It’s Halloween night. The crisp air is filled with the laughter of kids dressed up in costumes and the crinkle of candy wrappers. Most people would describe it as one of the best holidays to celebrate, especially with all the free candy and fun parties. Handing out candy, taking younger siblings trick-or-treating, getting dolled up in a DIY costume, carving pumpkins into spooky shapes or funny words – people love it all. In my opinion, though, Halloween is full of bitter, cold and scared faces and not a whole lot of fun at all. I’m not a pessimistic person, but Halloween is over-appreciated, overdone and I am over it.
My dislike for the creepy, scary holiday stems from a few things that happened in my childhood that I would like to address so Halloween lovers can have an easier time understanding where I am coming from.
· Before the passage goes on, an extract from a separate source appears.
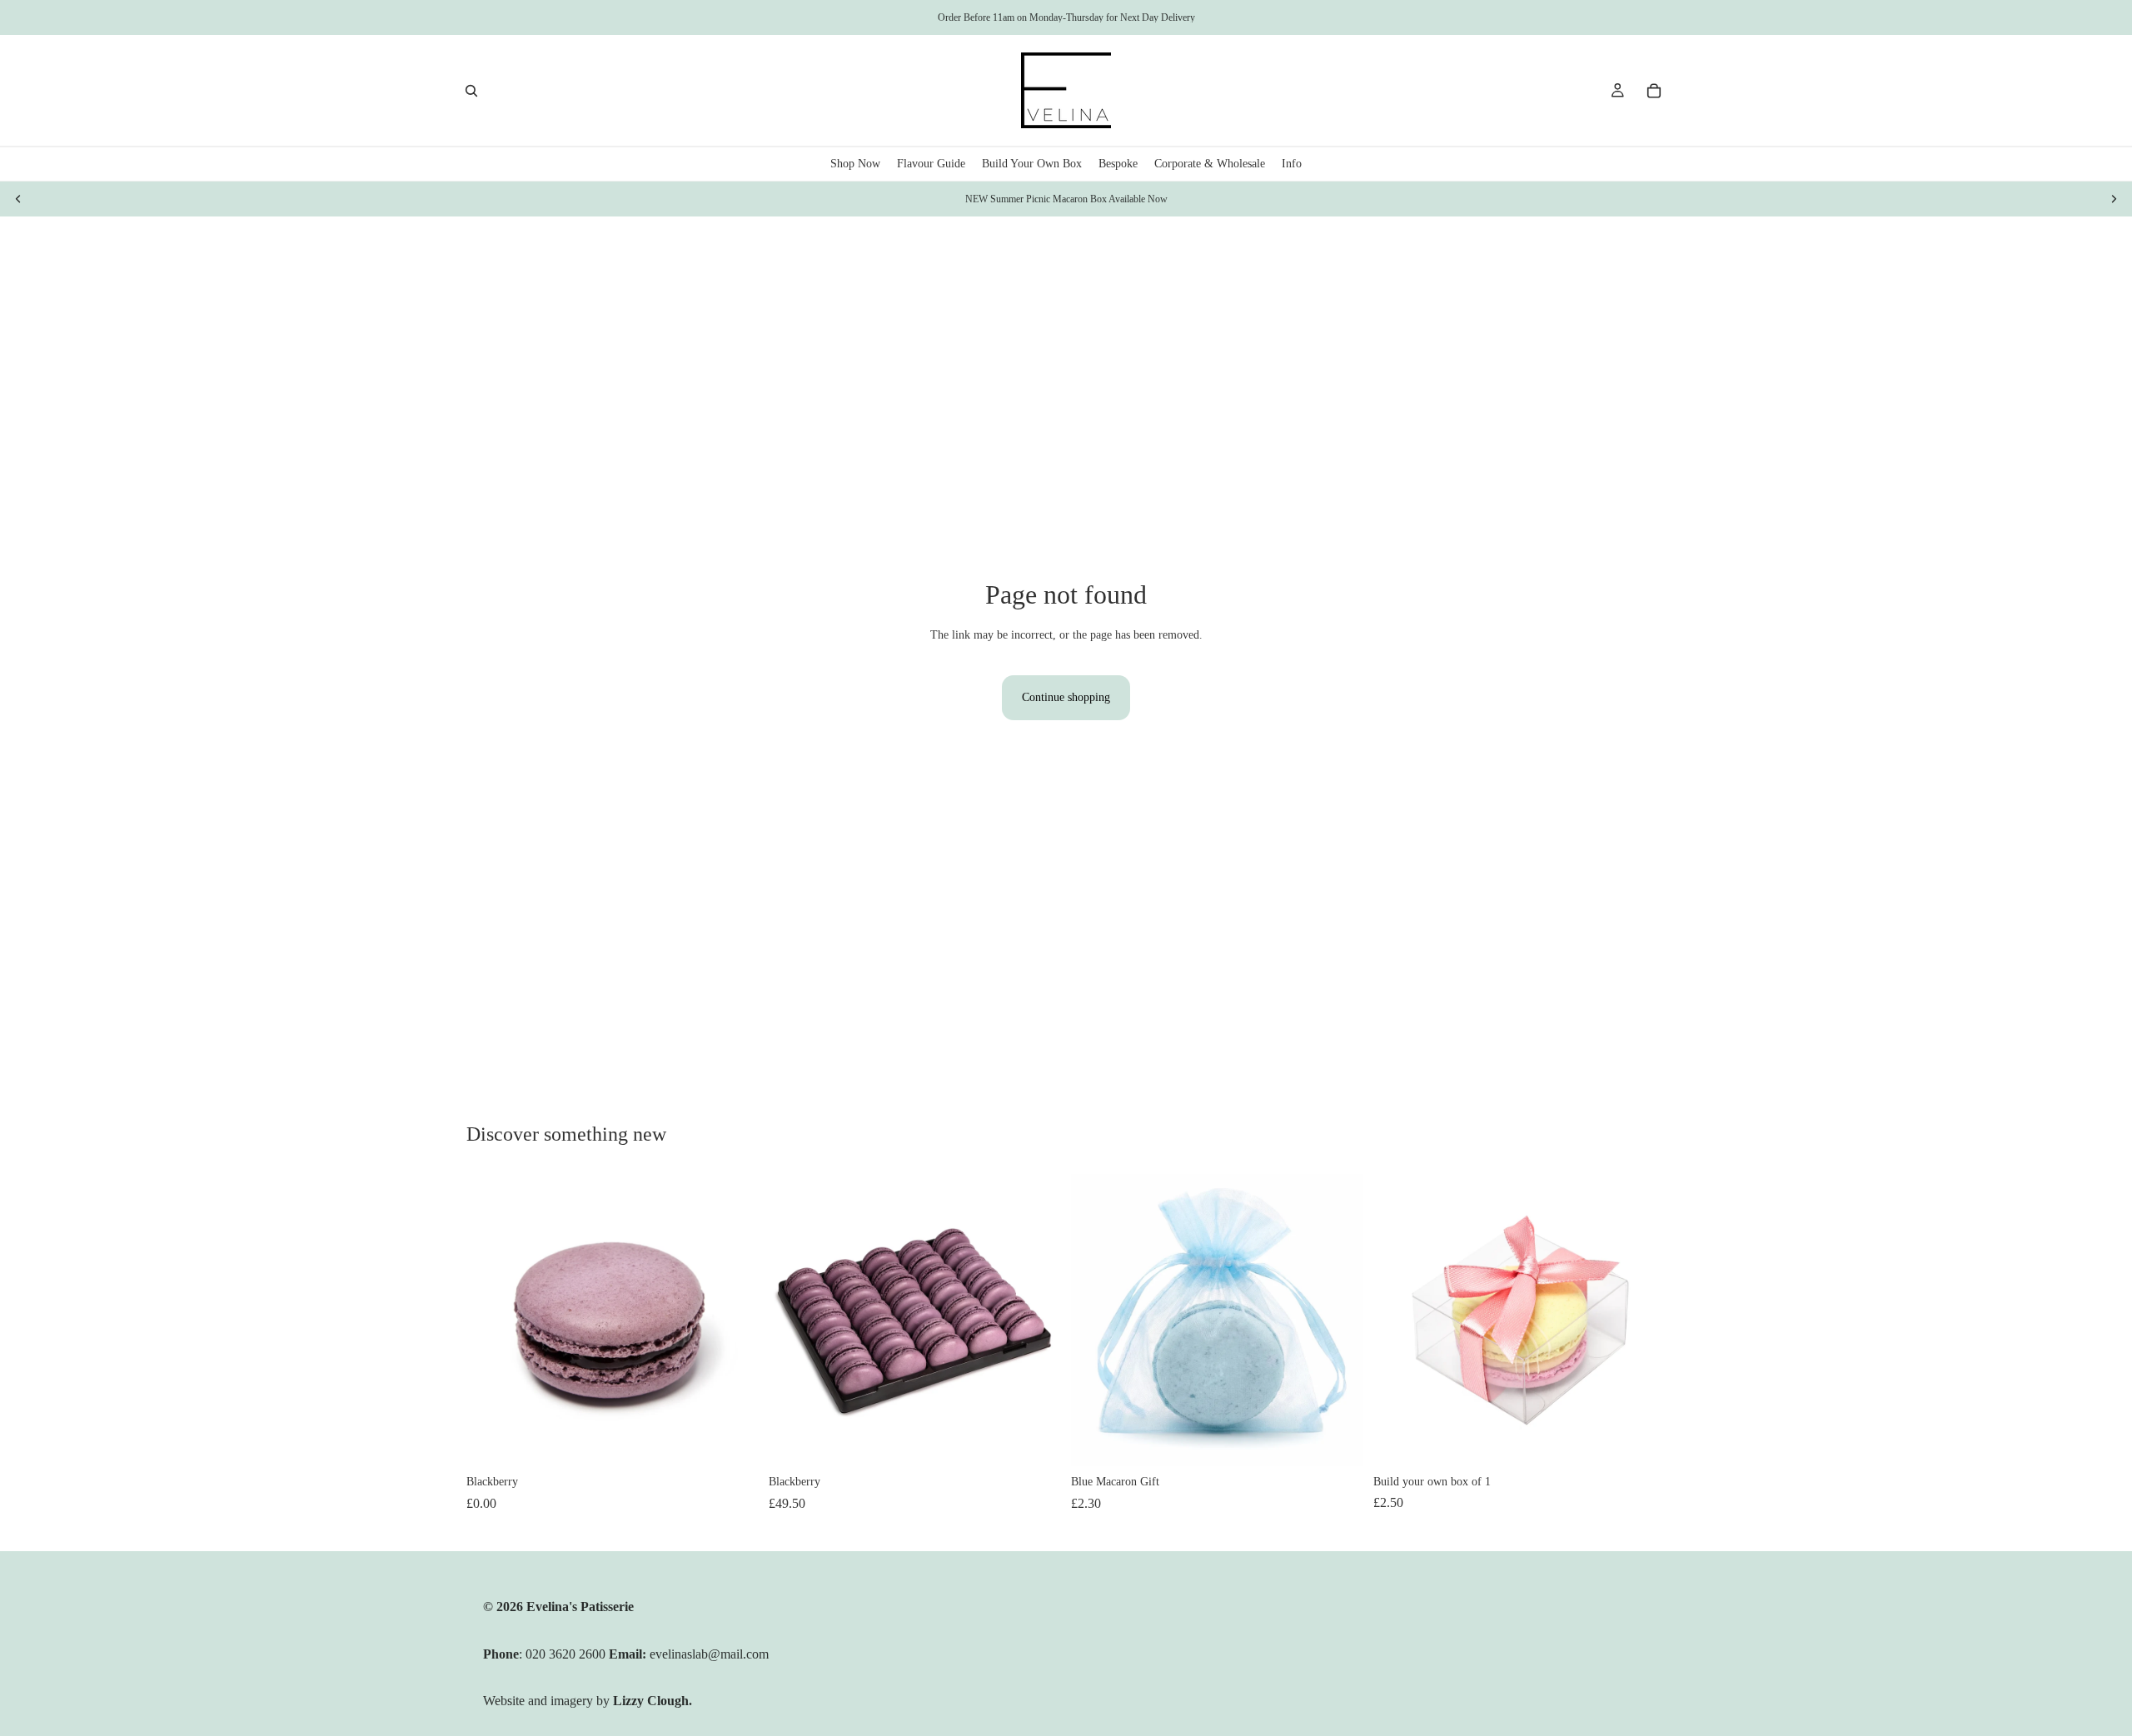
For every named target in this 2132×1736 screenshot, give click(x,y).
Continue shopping (1066, 697)
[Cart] (1654, 90)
At six years old, my grandmother made popcorn balls for all the trick-or-treaters that came to my house. They were loved by all the neighborhood kids and my house quickly became a mandatory stop on everyone’s candy-driven neighborhood tour. I went with my parents to trick-or-treat with my brothers, and when we got back all the popcorn balls were gone. I went on with my night and was getting ready for bed when I heard a little knock on the door. My mom answered and there was a little boy, close to my age, that had come to the door by himself hoping for a popcorn ball. He was sadly disappointed when we did not have any left, and my six-year-old brain was filled with so much sympathy for that little boy that I sobbed my eyes out for the rest of the night. It still makes my heart break and I get choked up about it even still. Halloween is filled with disappointed children and sad, cold nights walking home without popcorn balls.
When I was seven years old, a family friend had a huge Halloween party complete with a haunted maze through the woods behind their house. Once it was dark, my family decided we should all walk through the maze to get the most from our night. About five feet into the maze, there was a jump scare that knocked me to the ground screaming for mercy. The teenage boy quickly took off his mask and apologized, thinking I would calm down. However, there was no calming down for seven-year-old me, who couldn’t shake the scare. My whole family had to leave the party, and to this day I do not understand why anyone on this Earth enjoys getting scared and having a rush of adrenaline so strong that your body goes into fight-or-flight mode.
To me, there is no reason to celebrate such a trivial holiday like Halloween. There is no joy brought by eating so much candy that your stomach aches, getting scared so much you can’t sleep and being frozen like an ice block from being outside during the cold weather. My Halloween night consists of warm apple cider, cheesy (and, more importantly, not scary) Disney Halloween movies and laying on my couch in sweatpants and a Halloween shirt that my mom forces me to wear because it’s her favorite holiday. There isn’t even a true meaning behind Halloween, unless you want to go the old-timey route and invite demons into your house to haunt you for the rest of time. If that’s the case, go right ahead. Less nightmares for me.